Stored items
= = =
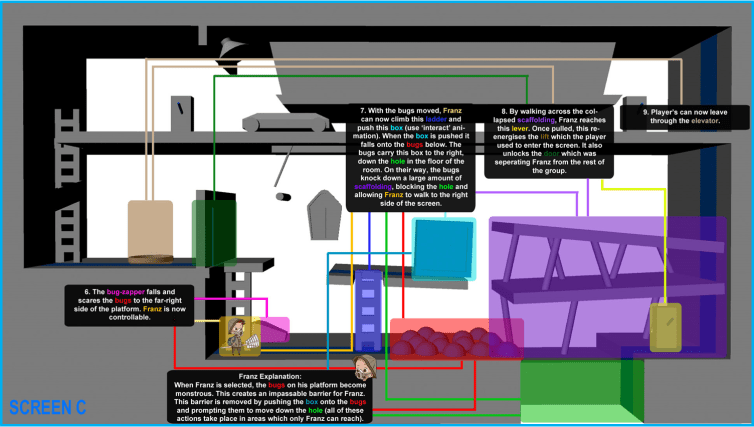This screenshot has width=754, height=427.
Task: Select the yellow lever box on the right
Action: (665, 327)
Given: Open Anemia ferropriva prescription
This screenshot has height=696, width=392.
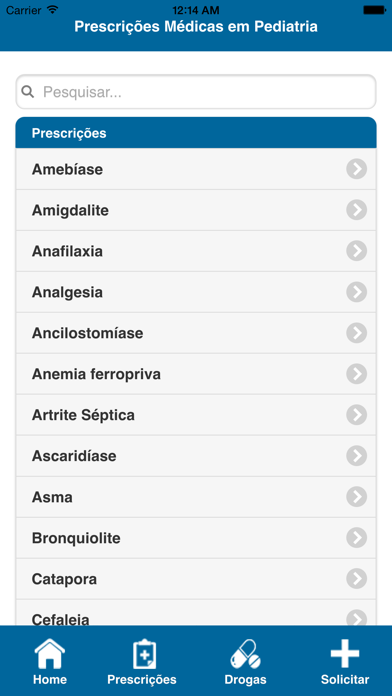Looking at the screenshot, I should tap(196, 374).
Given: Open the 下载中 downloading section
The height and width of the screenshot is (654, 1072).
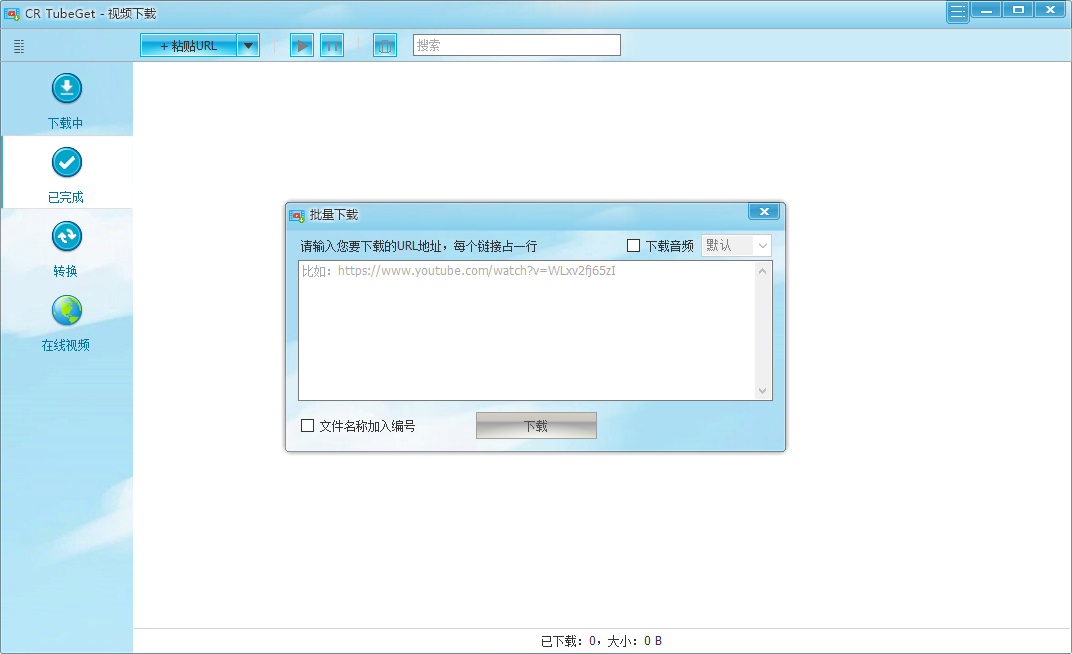Looking at the screenshot, I should click(x=66, y=100).
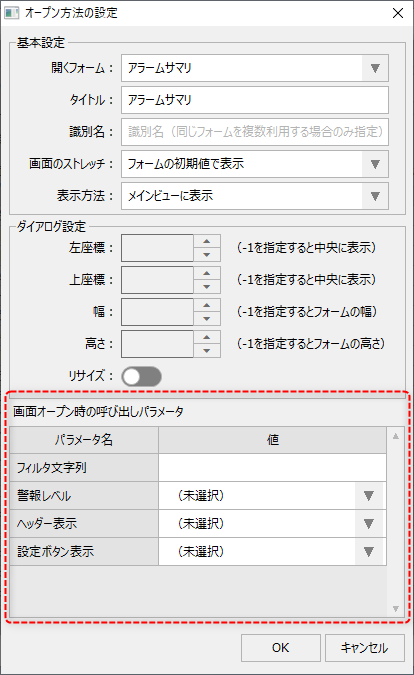Open the 表示方法 dropdown
The width and height of the screenshot is (414, 675).
point(375,196)
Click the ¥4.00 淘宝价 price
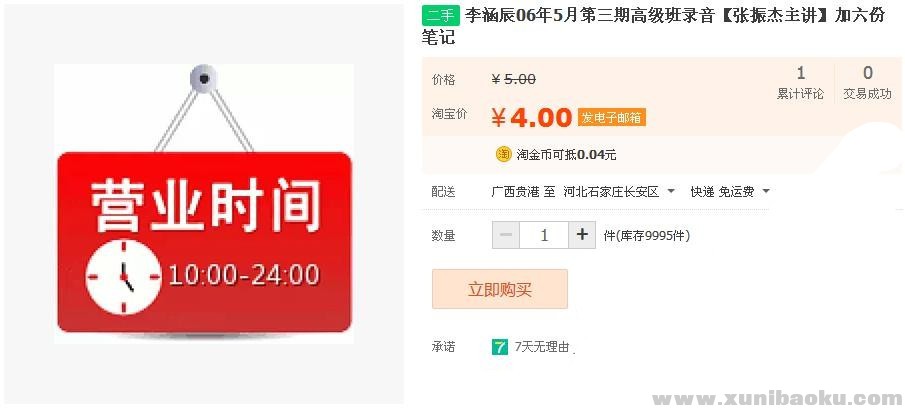 point(531,118)
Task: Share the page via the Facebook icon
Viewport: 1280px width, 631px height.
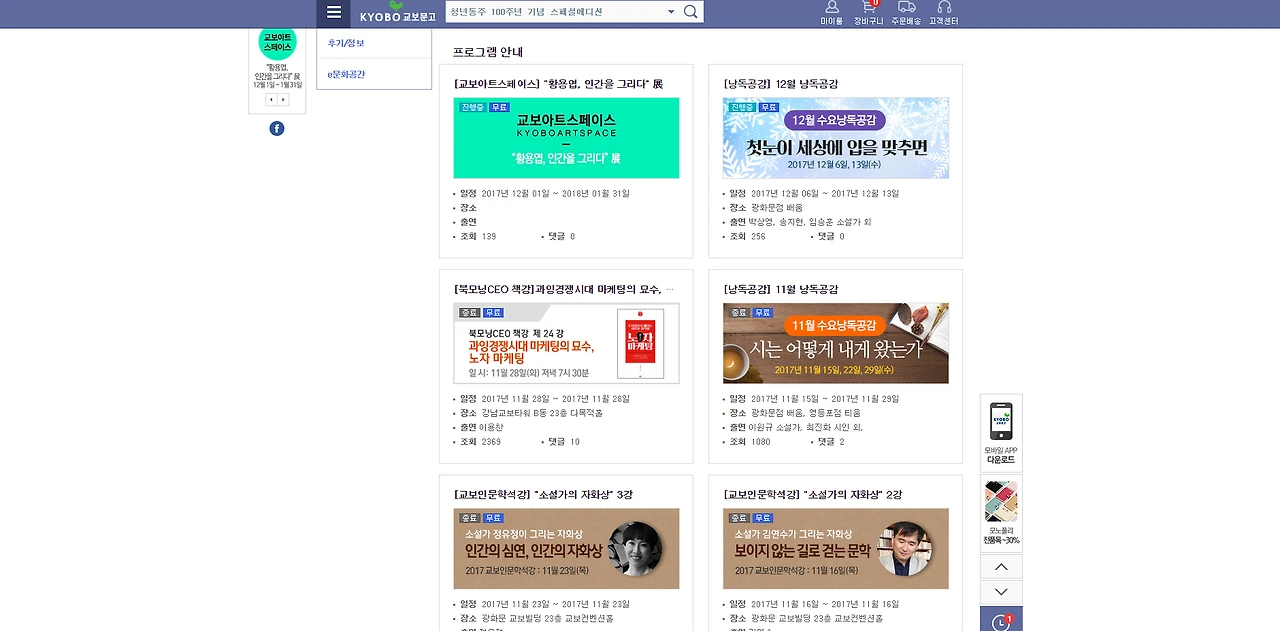Action: pyautogui.click(x=276, y=128)
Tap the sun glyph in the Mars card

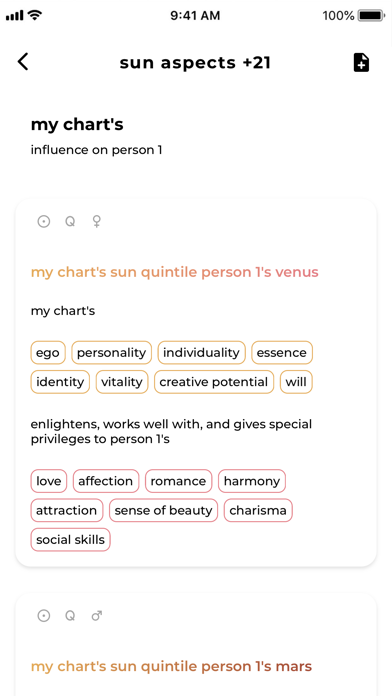[x=44, y=616]
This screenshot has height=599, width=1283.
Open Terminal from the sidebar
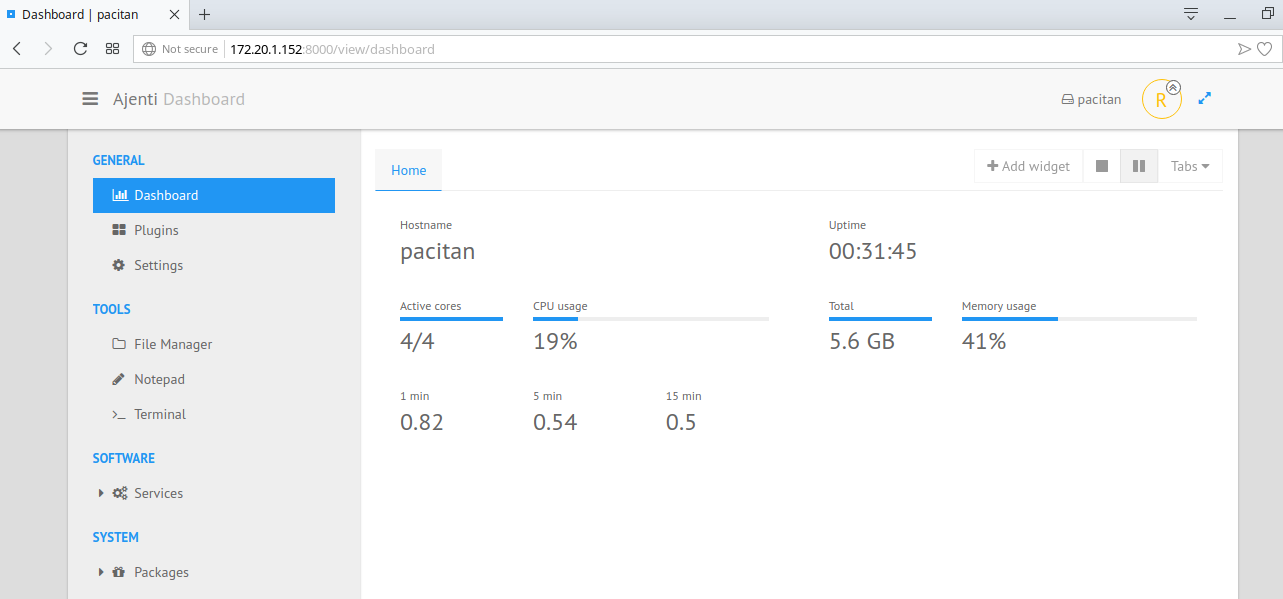point(160,414)
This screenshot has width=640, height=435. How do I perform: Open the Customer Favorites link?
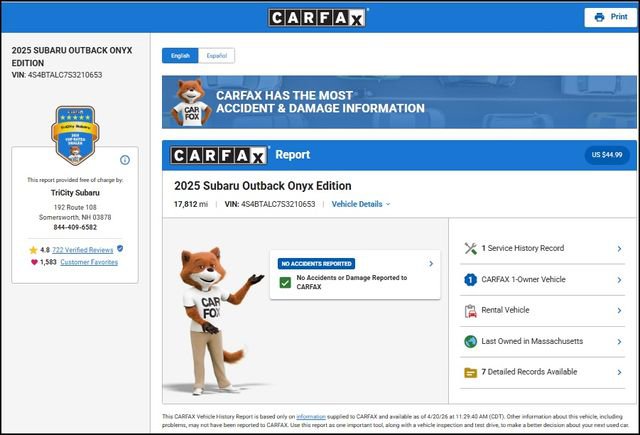[x=89, y=262]
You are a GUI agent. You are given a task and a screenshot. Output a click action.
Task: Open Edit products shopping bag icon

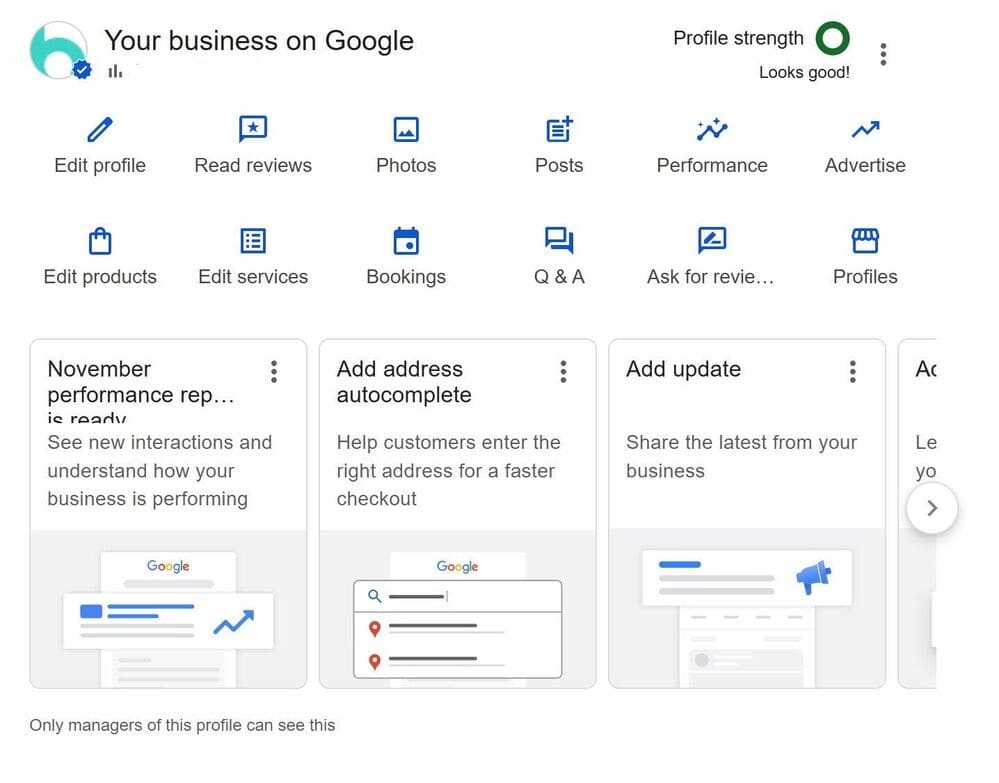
= = =
### Task to complete
Only the lines from the one containing "Given: Open Anemia ferropriva prescription" through the final line of the data are to be written out, exactly as they stand and without pictures.

### Answer to this exercise
Given: Open Anemia ferropriva prescription
This screenshot has height=696, width=392.
Looking at the screenshot, I should tap(196, 374).
Given: Open the 下载中 downloading section
The height and width of the screenshot is (654, 1072).
Looking at the screenshot, I should click(x=66, y=100).
Open the 表示方法 dropdown
The width and height of the screenshot is (414, 675).
point(375,196)
Click the ¥4.00 淘宝价 price
 point(531,118)
Task: Share the page via the Facebook icon
Viewport: 1280px width, 631px height.
Action: pyautogui.click(x=276, y=128)
Tap the sun glyph in the Mars card

[x=44, y=616]
This screenshot has height=599, width=1283.
Open Terminal from the sidebar
point(160,414)
This screenshot has width=640, height=435. How do I perform: Open the Customer Favorites link?
[x=89, y=262]
You are a GUI agent. You are given a task and a screenshot. Output a click action.
Task: Open Edit products shopping bag icon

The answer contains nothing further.